Reinaldo Marcus Green, director of the biopic, was equally excited and spoke in glowing terms about British actor Kingsley Ben-Adir, who stars as Marley.

"We went through a very lengthy casting process, went everywhere that we could, and Kingsley's audition tape was phenomenal; he showed tremendous potential in that first audition tape that we saw... He had the essence of what we were looking for. Obviously, there's only one Bob Marley, so it was important for us to find somebody that can channel that essence, that spirit; and as a great actor should, and be able to do, that was what we saw in Kingsley. He's a tremendous talent and we can't wait for the world to see what he achieved," Marcus Green told the Observer.

The accolade is significant, given that Marcus Green, an American director, producer and writer has an impressive catalogue of films to his credit, among them Monsters and Men, Joe Bell, and King Richard, the biopic of Richard Williams, father of tennis greats Serena and Venus Williams, which was nominated for Best Picture at the 94th Academy Awards.

The Marley documentary, he said, was shot mostly in Jamaica, primarily in real locations such as Trench Town, where Marley lived, as well as National Heroes' Park in Kingston, where Marley staged the Smile Jamaica concert in December 1976 to quell political violence between the People's National Party and the Jamaica Labour Party.
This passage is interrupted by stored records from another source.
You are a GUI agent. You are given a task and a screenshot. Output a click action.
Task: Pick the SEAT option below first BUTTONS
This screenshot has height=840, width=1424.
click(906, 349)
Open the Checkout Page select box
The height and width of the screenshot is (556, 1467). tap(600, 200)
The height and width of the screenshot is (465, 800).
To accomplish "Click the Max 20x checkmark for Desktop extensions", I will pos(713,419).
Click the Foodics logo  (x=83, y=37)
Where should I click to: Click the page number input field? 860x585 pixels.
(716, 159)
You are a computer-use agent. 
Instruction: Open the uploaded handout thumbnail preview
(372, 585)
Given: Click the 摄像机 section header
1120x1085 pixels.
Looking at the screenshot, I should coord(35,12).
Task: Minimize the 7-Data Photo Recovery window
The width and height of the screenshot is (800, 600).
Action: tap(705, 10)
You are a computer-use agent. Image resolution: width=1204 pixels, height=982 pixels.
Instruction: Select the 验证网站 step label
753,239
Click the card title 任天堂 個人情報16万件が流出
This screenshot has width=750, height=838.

The film also includes the April 1978 One Love Peace Concert held at the National Stadium in St Andrew amidst escalating political violence as Jamaica found itself at the centre of the Cold War between the United States and the Soviet Union.

"We went to those locations and tried to recreate those spaces," Marcus Green said. "In London we shot in the real Oakley Street house where Bob lived. So we tried to go the extra mile when it came to the authenticity of the locations, the spaces, and, obviously, given that it's a period piece, some of those things needed to be created, but we had an incredible production designer in Chris Lowe, incredible cinematographer in Robert Elswit, who were able to capture the lighting, the spaces the designs to be able to replicate those things. We had true craftsmanship on this project that I think people will be very, very happy about. Any location where we couldn't shoot we had almost identical replicas of those locations created."

Ziggy Marley is also happy that the cast includes the offspring of some of the members of his father's band, The Wailers, among them the son of bass player Aston "Family Man" Barrett, who appears as his father. "Bunny Wailer's son is playing him, Junior Marvin's son is playing him, and most of the cast is Jamaican, so the culture is well represented," he told the Observer.

The movie, which is being produced in partnership with the Marley family, is scheduled for release next January.

Will it première in Jamaica?

"That's certainly the plan," said Marcus Green.